In the cockpit, the ambience is suitably plush. The seats are fantastically comfortable. All the plastics look and feel top drawer, the shapes are restrained and buttons all sited logically. The wheel-mounted cruise control buttons couldn’t be simpler or more instantly intuitive, and I liked and used the facility to set a limit on speed, beyond which further throttle inputs are simply ignored. It’s a great feature for motorway cruising, particularly if your licence isn’t pristine. The S60 would be a great motorway mile muncher, if only there was somewhere to rest your left shoe. No doubt the home-market left-hooker has a footrest.

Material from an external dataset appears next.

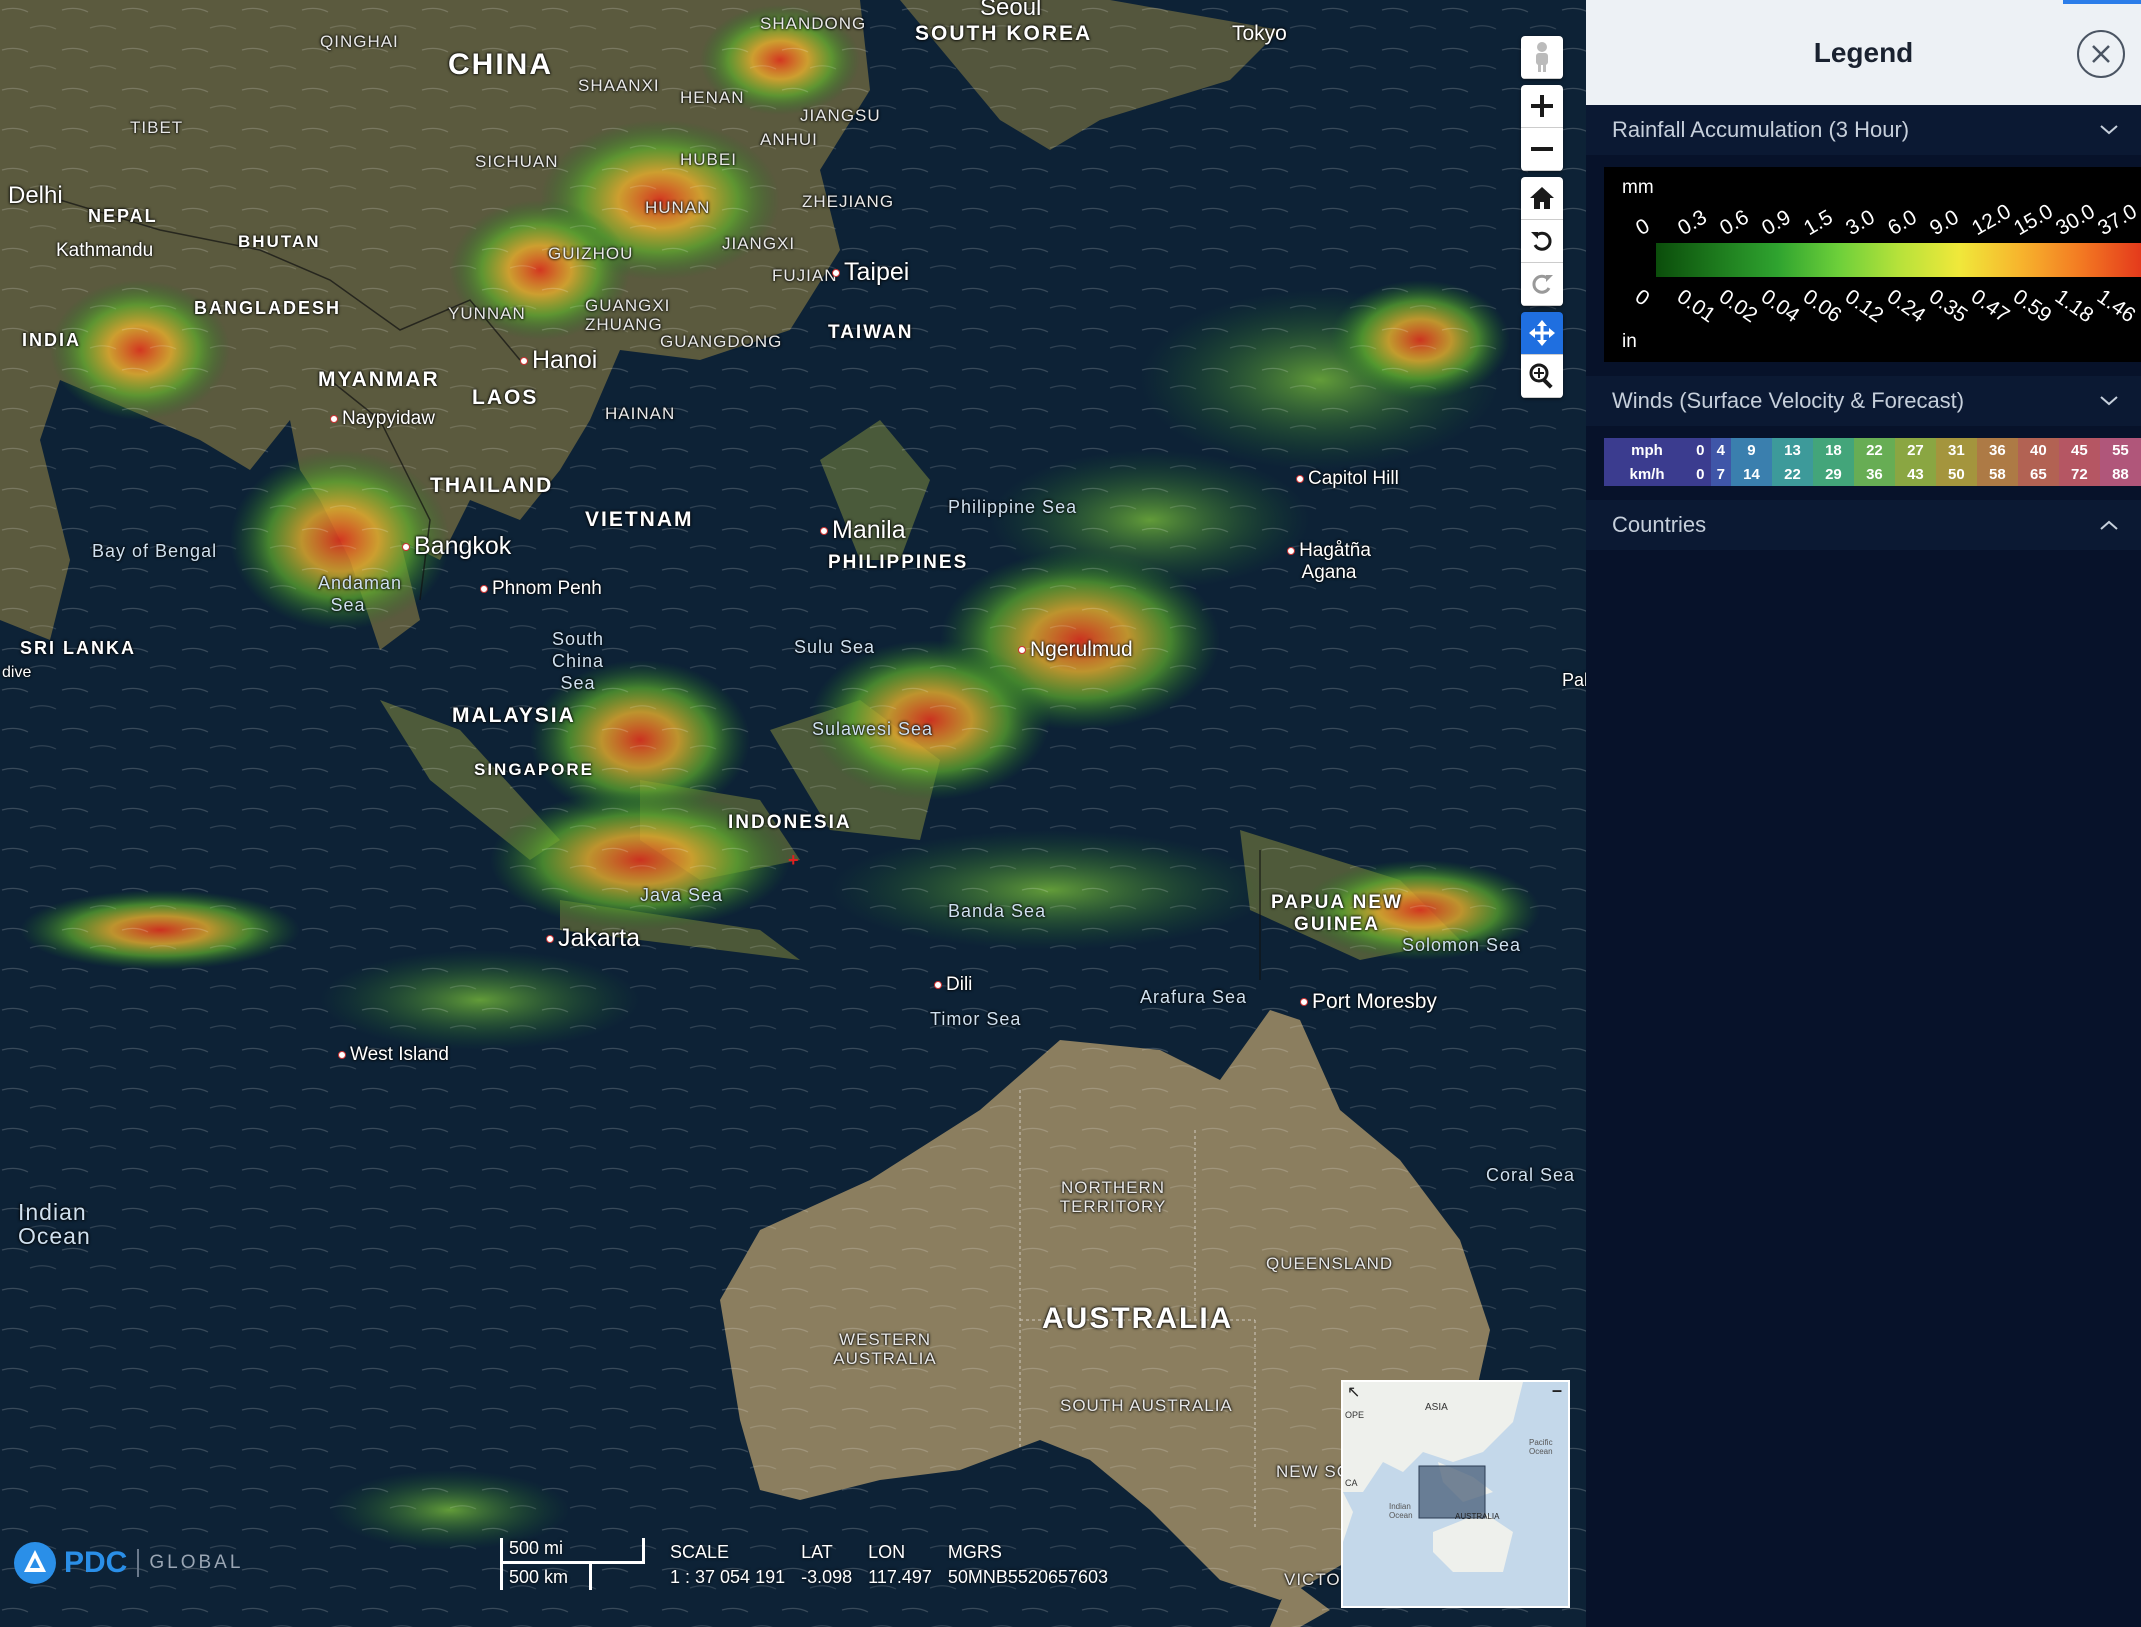  I want to click on countries-section-header: Countries, so click(1864, 525).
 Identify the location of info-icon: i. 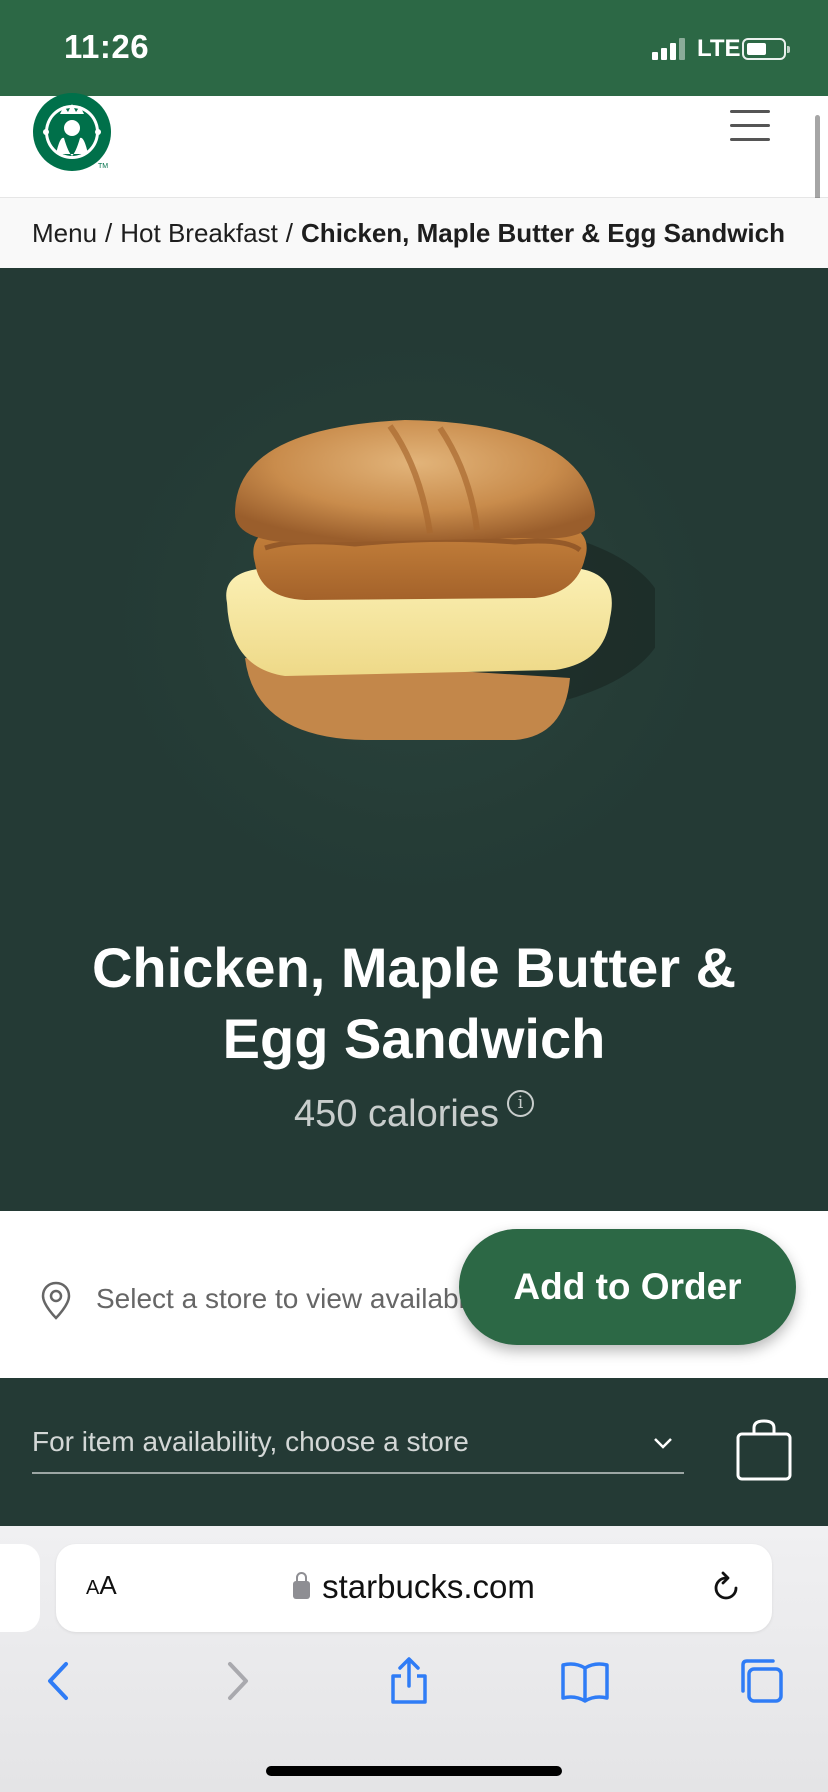
(520, 1104).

At least it’s quiet, and capable of climbing motorway inclines in sixth, so once you’ve wedged your foot under the clutch you don’t have to worry about extricating it. At 70mph in top the engine spins at just 2100rpm, good for a steady 55mpg and yet also capable of quickly summoning enough torque for relaxed overtaking. The official combined cycle result is an optimistic 65.7mpg. I managed 47.3mpg, according to the car itself, although about a quarter of my test miles were done in heavy traffic.
Major drawbacks? I’m not sure I could live with the S60’s electronic handbrake. It’s activated by a little flap hiding down to the right of the steering wheel. You pull the lever to release, and push it to engage. In other words, it requires an upside-down action performed with the wrong hand. And there was no hill-hold to stop my test car rolling back, so I had to release (by which I mean pull) the lever at the right time with the wrong hand to perform a safe hill start. It quite reminded me of learning to drive, which is one memory lane I didn’t particularly want to roll down backwards.
All in all, the S60 DRIVe’s faults are mostly niggles, but it’s a shame that they are there at all. This is a good car with a few too many ragged edges.
I wanted to like the S60, but it left me unconvinced. It turns out 115bhp is quite enough to move the car, but the car itself didn’t manage to move me.